Close focus FOCUS, or foci may refer to at F4 Close focus at F16

It’s a bit unusual to discuss the bokeh of an ultra-wide lens: all in all the typical design for this kind of lens provides such wide depth-of-field, there is frequently little out of focus anyhow. However, the silent focus and macro abilities of the LAOWA 15mm give quite a lot of room for shifting the focal plane, so bokeh is not only visible, it can be an integral part of the symbol.

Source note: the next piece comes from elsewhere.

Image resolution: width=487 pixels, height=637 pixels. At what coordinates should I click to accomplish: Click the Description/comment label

With a 16-bladed aperture, the blur discs produced by this lens appear round at all stops, with a slight ‘onion-ring’ artifact when surveyed closely. More importantly, the falloff in the blur is smooth and gradual, as one would expect from a macro lens. This combines to make the play up field curvature less bothersome at closer focal distances and wider apertures, and becomes another one of the strengths of this lens.

Summing up

The Venus LAOWA 15mm F4 Macro is an queer lens, both in its pedigree (or lack thereof) and its unique features. With a relatively reasonable price and availability in many different lens mounts, there is now an ultra-wide way out for anyone who likes to get really close to their subjects. The lack of autofocus and auto-aperture prevents this from being a ‘snapshot’ lens, and may for it frustrating to use on camera systems that do not support low-tech lenses very well.

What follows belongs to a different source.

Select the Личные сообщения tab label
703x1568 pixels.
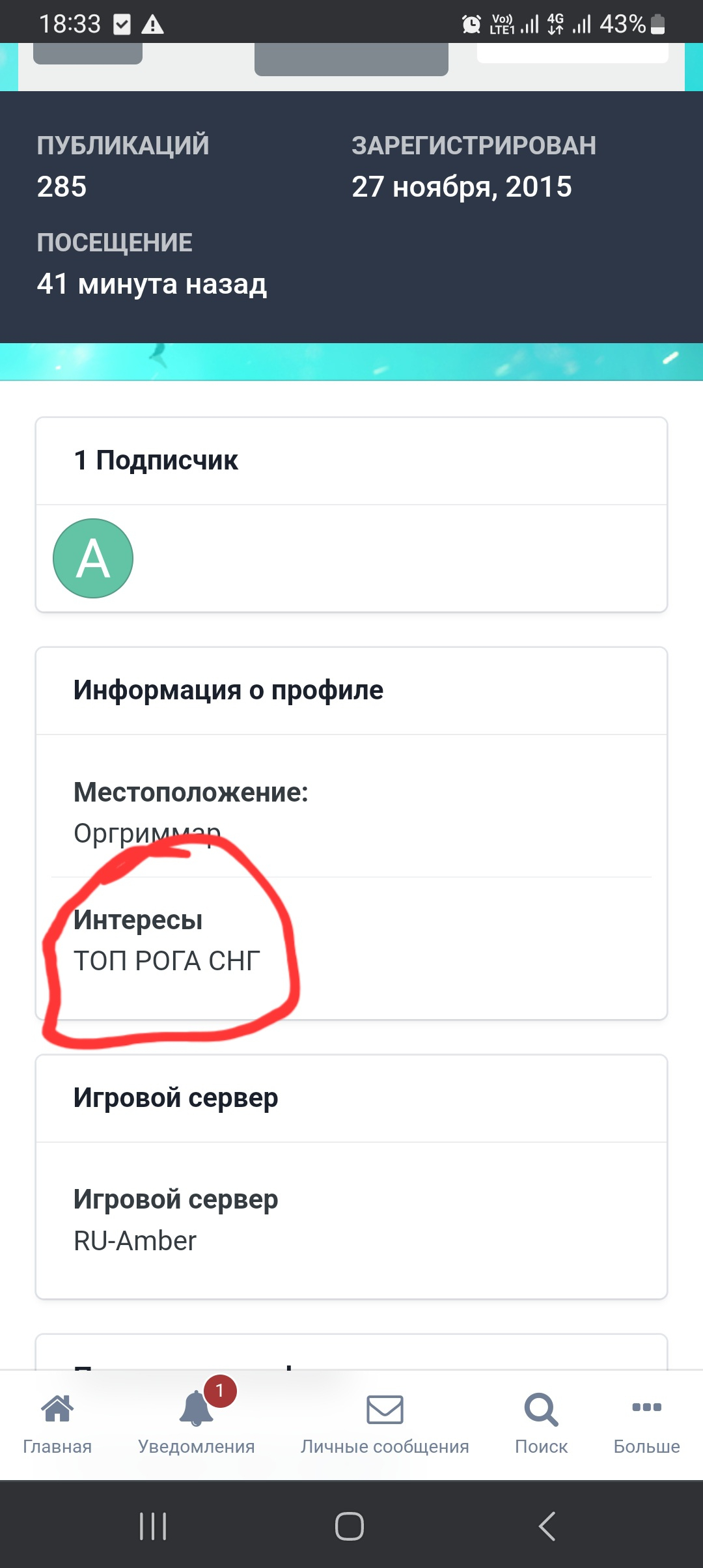[385, 1446]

There are some compromises in the optical design of this multipurpose lens, embodying wide field distortion, and some edge softness at infinity. However, wide-angle macro enthusiasts will definitely enjoy this lens, while anyone with submission and a desire to explore the options it provides will similarly find the Venus LAOWA 15mm to be a fun and rewarding addition to their system.

Things we like:

  • Altogether close focus (1:1 macro)
  • Sharp in the center, even wide or Wide may refer to: Wide (cricket) Wide, in tennis, beyond the sidelines Wide and narrow data, terms used to describe two open
  • Well built and smooth focusing
  • Shift option is expedient for APS-C
  • Nice bokeh for a wide angle

Things we don’t like:

  • Extremely short macro working distance
  • No mechanical aperture linkage (K and F mounts)
  • Weighty distortion on full-frame
  • Edges smeared at infinity with wider apertures

Real-world samples

Venus LAOWA 15mm F4 Wide Angle Macro representatives

47 images • Posted on Oct 27, 2015 • View album


About the author

Gina Stephens

Gina Stephens

Gina is a photography enthusiast and drone lover who loves to fly drones, capture images and have fun cherishing them with family and friends.